▸ **Stated problem 1**:
In the excerpt on static SQL, condense the paragraph that begins "Finally, from a security point of view" into a short bulleted list that keeps its main facts.
▸ **Stated problem 2**:
Resume the excerpt on static SQL, picking up right after its final sentence.
— start Excerpted passage —
To illustrate, IBM has run some lab tests using the IRWW benchmark to measure the benefit of static SQL when compared with dynamic SQL for .NET applications. The chart below (Figure 2) shows that in this particular environment, the lab was able to significantly reduce CPU utilization by using static SQL. They even saw good results when DB2 was finely tuned and was able to attain 100% statement cache hit ratios. For more information about this performance study, see the article "More pureQuery Performance: Now with .NET applications accessing DB2 for z/OS" (see Resources).
Figure 2. .NET-based IRWW benchmark average CPU consumption per transaction (lower is better)
In addition, because the access plan is determined ahead of time (at bind time), your applications are much more likely to yield consistent, stable performance.
Finally, from a security point of view, static execution of SQL provides greater control over the SQL that is executed and can help reduce the risk of SQL injection, which is a known security risk for dynamic SQL. This is because with static packages, you only need to authorize users to execute the package, which means they are limited to only executing SQL that's in the package. With dynamic SQL, you need to provide access to the underlying data object.
If you're interested in learning more about how pureQuery client optimization can help you transform your existing .NET applications to use static SQL (without modifying any source code!), then read on.
Enable an existing application for pureQuery using client optimization
A key benefit of pureQuery is the ability for database applications to take advantage of static SQL when they may not have been able to before. As mentioned before, static SQL (as defined by DB2) is the ability to precompile an application's SQL before the application is executed for the first time. Having this information can provide insights that may improve performance, problem determination, and security.
Support for static SQL in new application development has been around for a long time for traditional programming languages (for example, COBOL or C) and more recently for Java applications (for example, through Java's SQLJ language extension and the Java pureQuery API). Existing ODBC- and CLI-based applications that were implemented without the programming languages static SQL support can leverage static SQL through DB2's CLI/ODBC Static Profiling feature. With the introduction of the pureQuery client optimization feature, existing .NET applications can now also reap the benefits of static SQL.
The pureQuery client optimization feature was designed with those existing applications in mind, for which a re-implementation of the data access layer (to take advantage of static SQL) is not a viable option. The process of enabling an existing application for pureQuery (or in other words, static SQL) is divided into four phases, which are depicted in Figure 3.
Figure 3. pureQuery client optimization process overview
- Capture: You configure the IBM Data Server Provider for .Net, which is used by .NET applications to access DB2 data servers, to capture the application's successfully executed SQL while that application is running. The captured information is stored in a text file, which is processed in a subsequent phase by a DB2 utility and consumed by the IBM Data Server Provider for .Net.
- Configure: The captured SQL and its associated metadata is enriched with information that enables a DB2 utility to create one or more database packages, which enable the IBM Data Server Provider for .Net to execute SQL statically.
- Bind: Use the
db2caputility to process the configured metadata file and create database packages that correlate to the captured SQL.
— end Excerpted passage —
— start Provided data —
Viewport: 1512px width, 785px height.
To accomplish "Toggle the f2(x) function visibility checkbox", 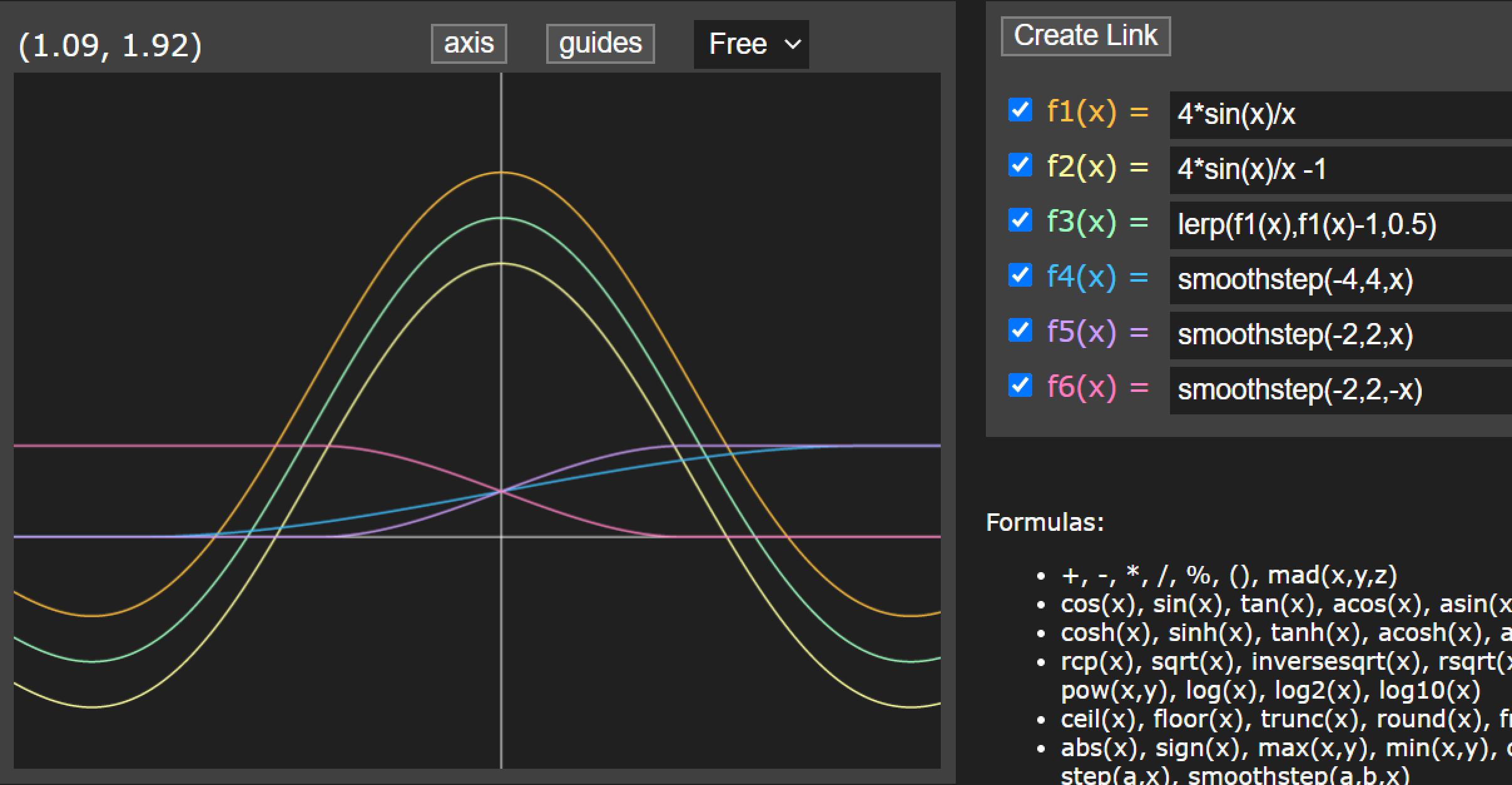I will click(x=1020, y=165).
— end Provided data —
▸ **Expected output 1**:
- Static SQL gives greater control over which SQL is executed.
- It can help reduce the risk of SQL injection, a known risk of dynamic SQL.
- With static packages, users only need authorization to execute the package, so they can run only the SQL it contains.
- Dynamic SQL requires granting access to the underlying data object.

▸ **Expected output 2**:
- Execute: Configure the IBM Data Server Provider for .Net to statically process SQL you had previously captured, configured, and bound.
This process is an iterative process that is typically performed in a test environment. Once the target application has been validated, you can move it and its associated pureQuery-related artifacts (the configured capture file and the database packages) to the production environment.
Enable pureQuery for the IBM Data Server Provider for .Net
The IBM Data Server Provider for .Net, which is IBM's recommended .NET data provider for DB2 databases, has been extended to provide pureQuery functionality that enables you to selectively dynamically or statically execute an application's SQL without having to modify your existing application. This pureQuery-enabled provider is included in the following products:
- IBM Data Server Driver for ODBC, CLI, and .NET, Version 9.5.3 (or later)
- IBM Data Server Runtime Client, Version 9.5.3 (or later)
- IBM Data Server Client, Version 9.5.3 (or later)
- DB2 for Linux®, UNIX®, and Windows®, Version 9.5, Fix pack 3 (or later)
The provider's pureQuery functionality is a separately licensed feature and is disabled by default. To unlock the functionality, you must acquire an IBM Data Studio pureQuery Runtime license and apply it. This section of the tutorial walks you through the process of installing the pureQuery Runtime and shows you how to apply the pureQuery license.
Install the pureQuery Runtime
To install your licensed pureQuery Runtime on the machine where your .NET application resides, download it from Passport Advantage and follow the simple instructions that are well documented in the pureQuery Runtime installation section of the Integrated Data Management Information Center. (See Resources for a link to the Information Center to access the instructions.)
Activate the IBM Data Server Provider's pureQuery functionality
The pureQuery license activation steps vary depending on which of the above products you have installed.
If you installed the IBM Data Server Driver for ODBC, CLI, and .NET, copy the license file dspq_rt.lic, which you can find in the (default pureQuery Runtime installation) directory C:\Program Files\IBM\Data Studio pureQuery Runtime\pureQuery\, to the driver's licence directory. This .NET provider license directory is located by default in C:\Program Files\IBM\IBM DATA SERVER DRIVER\license\.
If you installed the .NET driver as part of another DB2 client or as part of a data server, use the DB2 License Center or run the DB2 license management command, and specify the full path and license file name as a command line parameter:
db2licm -a "C:\Program Files\IBM\Data Studio pureQuery Runtime\pureQuery\dspq_rt.lic"
Once you've activated the pureQuery license, you are ready to step through the process that enables your existing application for pureQuery.
Select a .NET application for this tutorial
The pureQuery functionality of the IBM Data Server Provider for .Net is configured by adding custom properties to the application's database connection string. To keep it simple, this tutorial uses the testconn20.exe utility as the .NET application, which is included in DB2 client and data server installations (in the C:\Program Files\IBM\SQLLIB\BIN\ directory). This utility is commonly used to validate that the IBM Data Server Provider for .Net is configured correctly. It takes as an argument a database connection string, which can be easily manipulated, as shown in Figure 4. The utility only accesses catalog tables and can therefore be used with any database. For illustrative purposes, this tutorial uses the GSDB database, which is commonly used as a data source in Data Studio tutorials.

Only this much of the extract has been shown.